Baleadas na cabeça, Allane de Souza Pedrotti Matos e Layse Costa Pinheiro foram mortas na escola em que trabalhavam por um colega conhecido pela misoginia e agressividade. O pedagogo João Antônio Miranda Tello Ramos havia instalado uma rotina de medo e ameaça para a diretora, a psicóloga e outras funcionárias do Cefet Maracanã, no Rio de Janeiro. Entrou armado no campus na última sexta-feira, executou as mulheres e se matou em seguida.


Um dia depois, Isabelle Gomes de Macedo, grávida, e os outros quatro filhos foram mortos dentro de casa, consumida por um incêndio que se alastrou pela comunidade de Nova Caxangá, em Recife. As investigações indicam que o marido da vítima, conhecido por práticas corriqueiras de violência de gênero, ateou fogo no local e fugiu. O suspeito está preso.


Assim como Douglas Alves da Silva, acusado de ter atropelado propositalmente Tainara Souza Santos e arrastado seu corpo por mais de um 1 quilômetro, também no sábado, na Vila Maria, em São Paulo. Douglas, com histórico de comportamentos violentos, teria ficado com raiva ao vê-la conversando com outro homem na porta de um bar. Em razão da brutalidade sofrida, Tainara teve as duas pernas amputadas.

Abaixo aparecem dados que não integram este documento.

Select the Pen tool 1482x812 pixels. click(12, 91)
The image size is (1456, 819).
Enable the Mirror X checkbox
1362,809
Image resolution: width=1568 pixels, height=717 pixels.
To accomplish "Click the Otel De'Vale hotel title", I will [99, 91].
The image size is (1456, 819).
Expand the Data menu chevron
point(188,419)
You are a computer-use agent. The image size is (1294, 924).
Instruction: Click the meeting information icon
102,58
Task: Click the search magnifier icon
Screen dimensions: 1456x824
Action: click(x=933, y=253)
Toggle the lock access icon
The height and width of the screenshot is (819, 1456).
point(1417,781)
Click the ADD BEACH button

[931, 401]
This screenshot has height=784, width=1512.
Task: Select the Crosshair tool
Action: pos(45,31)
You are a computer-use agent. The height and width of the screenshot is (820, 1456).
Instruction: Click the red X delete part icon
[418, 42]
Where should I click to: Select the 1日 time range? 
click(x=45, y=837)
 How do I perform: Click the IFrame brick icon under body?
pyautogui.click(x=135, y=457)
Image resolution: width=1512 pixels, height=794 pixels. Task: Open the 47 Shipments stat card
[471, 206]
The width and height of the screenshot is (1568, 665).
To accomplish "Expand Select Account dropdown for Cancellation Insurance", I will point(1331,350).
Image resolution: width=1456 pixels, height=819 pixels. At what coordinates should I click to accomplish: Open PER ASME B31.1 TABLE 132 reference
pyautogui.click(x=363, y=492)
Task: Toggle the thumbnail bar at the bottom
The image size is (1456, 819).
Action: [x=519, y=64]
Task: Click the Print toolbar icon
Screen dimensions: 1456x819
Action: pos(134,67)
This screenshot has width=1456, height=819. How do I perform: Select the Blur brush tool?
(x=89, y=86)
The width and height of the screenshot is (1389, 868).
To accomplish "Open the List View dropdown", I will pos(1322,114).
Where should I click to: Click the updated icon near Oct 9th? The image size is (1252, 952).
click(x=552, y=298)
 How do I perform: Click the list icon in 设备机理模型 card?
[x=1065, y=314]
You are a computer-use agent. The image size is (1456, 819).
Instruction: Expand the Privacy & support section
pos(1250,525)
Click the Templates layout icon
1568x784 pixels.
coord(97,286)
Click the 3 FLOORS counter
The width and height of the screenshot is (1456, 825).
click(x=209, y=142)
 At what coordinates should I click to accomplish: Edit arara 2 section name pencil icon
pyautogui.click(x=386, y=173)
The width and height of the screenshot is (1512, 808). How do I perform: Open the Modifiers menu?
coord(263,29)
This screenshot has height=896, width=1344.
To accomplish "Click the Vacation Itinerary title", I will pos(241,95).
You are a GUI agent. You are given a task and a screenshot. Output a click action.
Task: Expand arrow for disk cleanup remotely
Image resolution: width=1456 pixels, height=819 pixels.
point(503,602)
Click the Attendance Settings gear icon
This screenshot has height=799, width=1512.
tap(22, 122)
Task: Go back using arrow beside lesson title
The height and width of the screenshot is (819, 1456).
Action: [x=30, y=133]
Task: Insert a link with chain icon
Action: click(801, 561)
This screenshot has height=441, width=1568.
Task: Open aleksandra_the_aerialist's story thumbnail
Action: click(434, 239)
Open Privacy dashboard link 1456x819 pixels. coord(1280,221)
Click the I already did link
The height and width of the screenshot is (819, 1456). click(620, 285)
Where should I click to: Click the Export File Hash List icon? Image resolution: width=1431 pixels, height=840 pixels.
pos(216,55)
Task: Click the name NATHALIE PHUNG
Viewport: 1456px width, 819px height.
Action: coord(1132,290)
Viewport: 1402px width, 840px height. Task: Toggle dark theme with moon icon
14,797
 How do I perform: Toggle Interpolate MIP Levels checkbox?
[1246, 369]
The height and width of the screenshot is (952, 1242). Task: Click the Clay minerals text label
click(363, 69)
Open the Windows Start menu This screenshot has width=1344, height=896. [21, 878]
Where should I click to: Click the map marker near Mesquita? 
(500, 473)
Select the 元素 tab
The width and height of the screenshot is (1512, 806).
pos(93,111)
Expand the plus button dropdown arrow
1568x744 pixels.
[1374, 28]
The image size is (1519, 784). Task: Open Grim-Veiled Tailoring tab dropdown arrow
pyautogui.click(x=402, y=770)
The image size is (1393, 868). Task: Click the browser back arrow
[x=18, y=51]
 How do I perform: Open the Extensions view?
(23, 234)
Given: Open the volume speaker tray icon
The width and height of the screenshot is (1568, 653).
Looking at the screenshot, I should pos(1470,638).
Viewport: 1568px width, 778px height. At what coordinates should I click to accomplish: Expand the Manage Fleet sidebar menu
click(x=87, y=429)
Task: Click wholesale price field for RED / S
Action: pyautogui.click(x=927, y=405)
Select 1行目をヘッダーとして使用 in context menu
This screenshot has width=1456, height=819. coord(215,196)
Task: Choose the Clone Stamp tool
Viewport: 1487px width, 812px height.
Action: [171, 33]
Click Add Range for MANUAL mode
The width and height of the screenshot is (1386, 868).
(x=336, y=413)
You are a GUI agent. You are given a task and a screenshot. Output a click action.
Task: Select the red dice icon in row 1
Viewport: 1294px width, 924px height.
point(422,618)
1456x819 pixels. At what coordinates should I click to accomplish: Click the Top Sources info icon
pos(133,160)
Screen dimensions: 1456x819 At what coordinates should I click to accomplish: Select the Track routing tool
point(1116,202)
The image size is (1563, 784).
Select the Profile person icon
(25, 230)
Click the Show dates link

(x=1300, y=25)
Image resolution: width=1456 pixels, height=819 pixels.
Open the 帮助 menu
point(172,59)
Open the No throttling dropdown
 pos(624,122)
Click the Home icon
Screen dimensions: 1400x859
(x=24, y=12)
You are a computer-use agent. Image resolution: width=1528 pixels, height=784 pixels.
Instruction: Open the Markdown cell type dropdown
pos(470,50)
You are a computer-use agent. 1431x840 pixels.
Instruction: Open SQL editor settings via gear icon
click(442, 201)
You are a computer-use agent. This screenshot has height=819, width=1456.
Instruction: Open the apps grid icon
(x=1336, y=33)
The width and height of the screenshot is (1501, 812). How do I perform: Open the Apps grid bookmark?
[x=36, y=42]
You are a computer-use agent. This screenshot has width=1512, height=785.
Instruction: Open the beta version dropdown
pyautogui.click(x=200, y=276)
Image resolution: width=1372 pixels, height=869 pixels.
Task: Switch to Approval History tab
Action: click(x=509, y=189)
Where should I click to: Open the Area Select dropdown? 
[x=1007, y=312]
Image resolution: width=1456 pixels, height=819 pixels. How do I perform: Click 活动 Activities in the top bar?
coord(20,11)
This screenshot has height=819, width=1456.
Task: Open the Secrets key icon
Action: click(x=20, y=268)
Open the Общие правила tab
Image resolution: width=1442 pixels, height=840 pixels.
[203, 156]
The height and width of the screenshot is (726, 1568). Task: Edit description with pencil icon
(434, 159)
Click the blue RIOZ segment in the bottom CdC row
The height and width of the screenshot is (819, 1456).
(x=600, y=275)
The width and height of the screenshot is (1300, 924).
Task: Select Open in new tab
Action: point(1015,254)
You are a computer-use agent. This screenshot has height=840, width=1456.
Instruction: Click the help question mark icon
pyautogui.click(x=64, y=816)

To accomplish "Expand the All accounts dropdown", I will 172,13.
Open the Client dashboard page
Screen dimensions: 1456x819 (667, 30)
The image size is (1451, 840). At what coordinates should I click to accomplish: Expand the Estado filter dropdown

Os recentes casos de violência de gênero que chegaram ao noticiário nacional não deixam dúvidas da existência de um ódio crescente contra as mulheres no país, confluindo para um cenário de perigosa normalização das atrocidades. Não à toa especialistas alertam para uma prática disseminada de extermínio de mulheres e autoridades ressaltam os riscos da banalização de crimes do tipo.


Dados do mais recente Anuário Brasileiro de Segurança Pública indicam que, em 2024, houve um recorde de número de feminicídios desde o início da tipificação do crime, em 2015. Ao longo dos 12 meses, 1.492 mulheres foram vítimas, o equivalente a quatro mortes por dia. Números parciais de 2025 sinalizam patamares ainda piores. São 207 casos no estado de São Paulo nos 10 primeiros meses deste ano, contra 191 no mesmo período de 2024. No Distrito Federal, há o registro de 25 crimes do tipo desde janeiro, contra 22 no ano passado. Rio Grande do Norte, Mato Grosso do Sul e Paraíba enfrentam situação semelhante.


Durante cerimônia que marcou os 20 anos do Programa Pró-Equidade de Gênero e Raça, na terça-feira, as ministras Márcia Lopes (das Mulheres), Anielle Franco (da Igualdade Racial) e Esther Dweck (da Gestão e da Inovação em Serviços Públicos) reforçaram a urgência da adoção de ações concretas de enfrentamento à violência de gênero. “Enquanto normalizarmos e naturalizarmos o ódio contra aquelas que mais sofrem neste país, não teremos o projeto político de país no qual acreditamos”, afirmou Anielle.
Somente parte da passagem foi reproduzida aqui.